Presentía que ya había arrastrado a Fausto al trampolín del orgasmo, se detuvo súbitamente. Despojándose de bata y bragas, apoyó las tetas sobre la mesa y mostrándole un apetitoso trasero desnudo le increpó:-¡Fóllame imbécil!
A lo que él accedió con entusiasmo y dedicación. En otros treinta minutos de embates a ritmo de Bacalao de primera y Ballena de anzuelo ella liberó cinco orgasmos y toda su tensión laboral. Pocas cosas estresan tanto como la caza, o pesca, diaria del cliente desconfiado. Y ninguna descomprime como ese sexo sin programa reglas distracciones o compromisos.
De los cinco, el primero por necesidad el segundo por placer el tercero de confirmación. Cuarto y quinto réplicas del seísmo: mismo epicentro menor intensidad. Sin grandes consecuencias. Pero de todos, el verdadero fue el segundo. El único que le arrancó un grito que le nació en el estómago le recorrió la columna le atravesó el encéfalo. O fue al revés.
Él la observó con distanciamiento, como si en ese pulso sexual sólo fuera un voyeur. Un testigo analítico, un dador de placer ajeno a su reparto.
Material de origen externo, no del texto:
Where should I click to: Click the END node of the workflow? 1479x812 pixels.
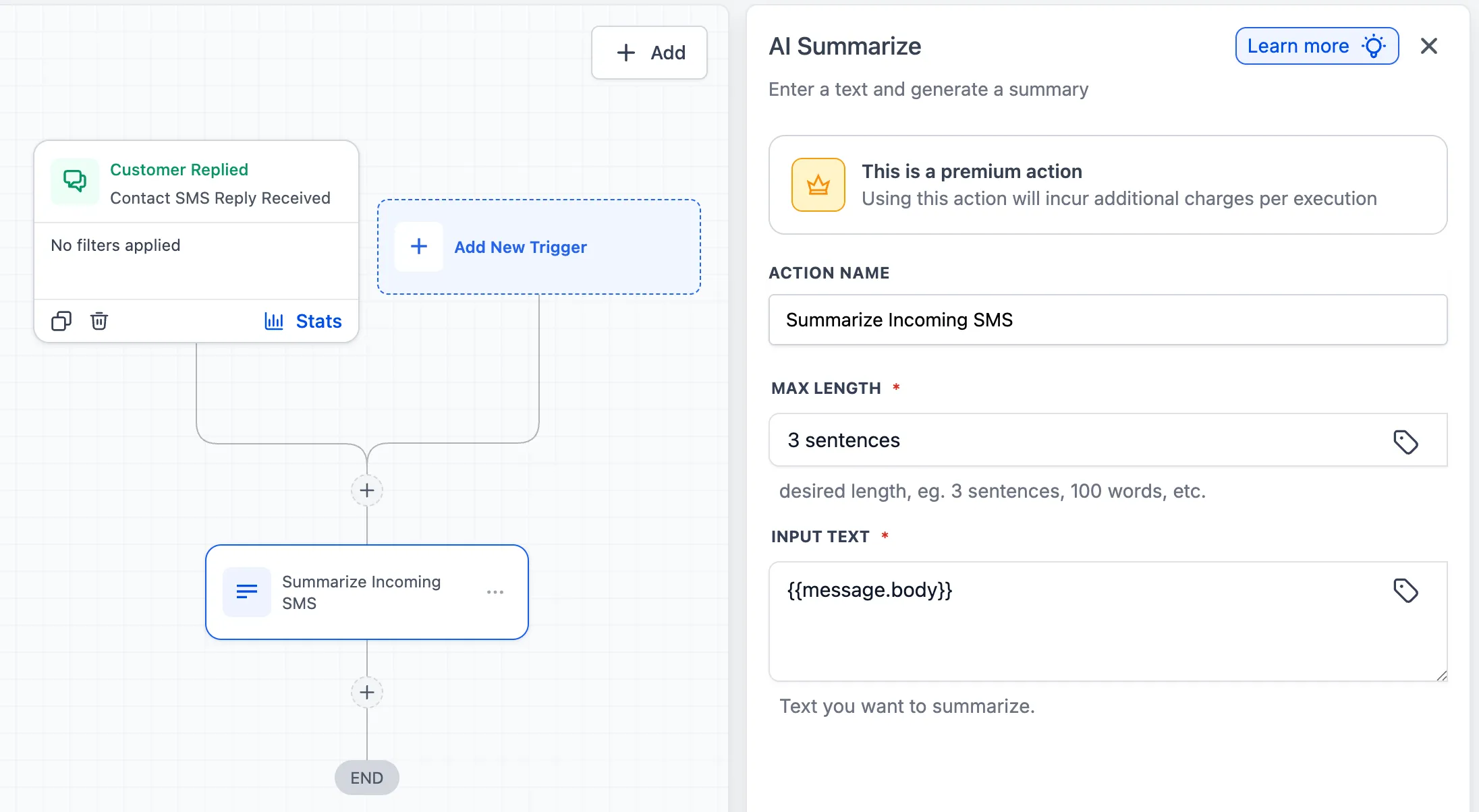(x=366, y=777)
Estudiando la escena de ambos cuerpos en colisión y disputa desde el aire en una posición privilegiada, elevada. Un observador tomando notas, registrando comportamientos, memorizando gestos para un posterior trabajo de laboratorio. ¿Por qué se mordió ella el labio inferior con el primer orgasmo? ¿Por qué dio en el segundo un grito indistinguible del dolor? ¿Qué hizo que le flaquearan las piernas en el tercero y cayera como un guerrero herido de muerte sobre la mesa? Atravesado su cuerpo con la espada desde atrás, que también sirvió de contención en el desplome del vencido.
Estas y otras preguntas se hacía mientras ella no cesaba de exclamar: ¡Fóllame cabrón, fóllame! Y obedecía, más por el gozo casi altruista de complacer que por el propio: había aprendido que siendo el éxtasis masculino un destello efímero mejor hacía de su búsqueda un tránsito interminable que un hallazgo temprano. Su verdadero placer estaba en darlo y observar. Regalar a sus amantes el tiempo necesario para que se retorcieran en el estremecimiento, perdieran la consciencia tras el definitivo y arrebatador orgasmo. Sacudiéndose casi en un ataque convulsivo que las dejara a su merced. Felices, agotadas, abatidas. Y sumisas.
En realidad, esa forma suya de resolver las escaramuzas sexuales sin rendirse ni interesarse por la propia satisfacción, era otra forma de ejercer poder, de tener el control sobre las amantes que tenían la suerte o la desgracia de caer en la trampa de su sexo. Siempre dispuesto a poseerlas no sólo físicamente. El verdadero dominio sobre la amante llegaba tras la rendición sin condiciones que proseguía a una cadena de orgasmos provocados, sí, por él. Eso, eso sí le hacía verdaderamente feliz. Lo único que le proporcionaba la satisfacción suficiente para seguir deseando más encuentros.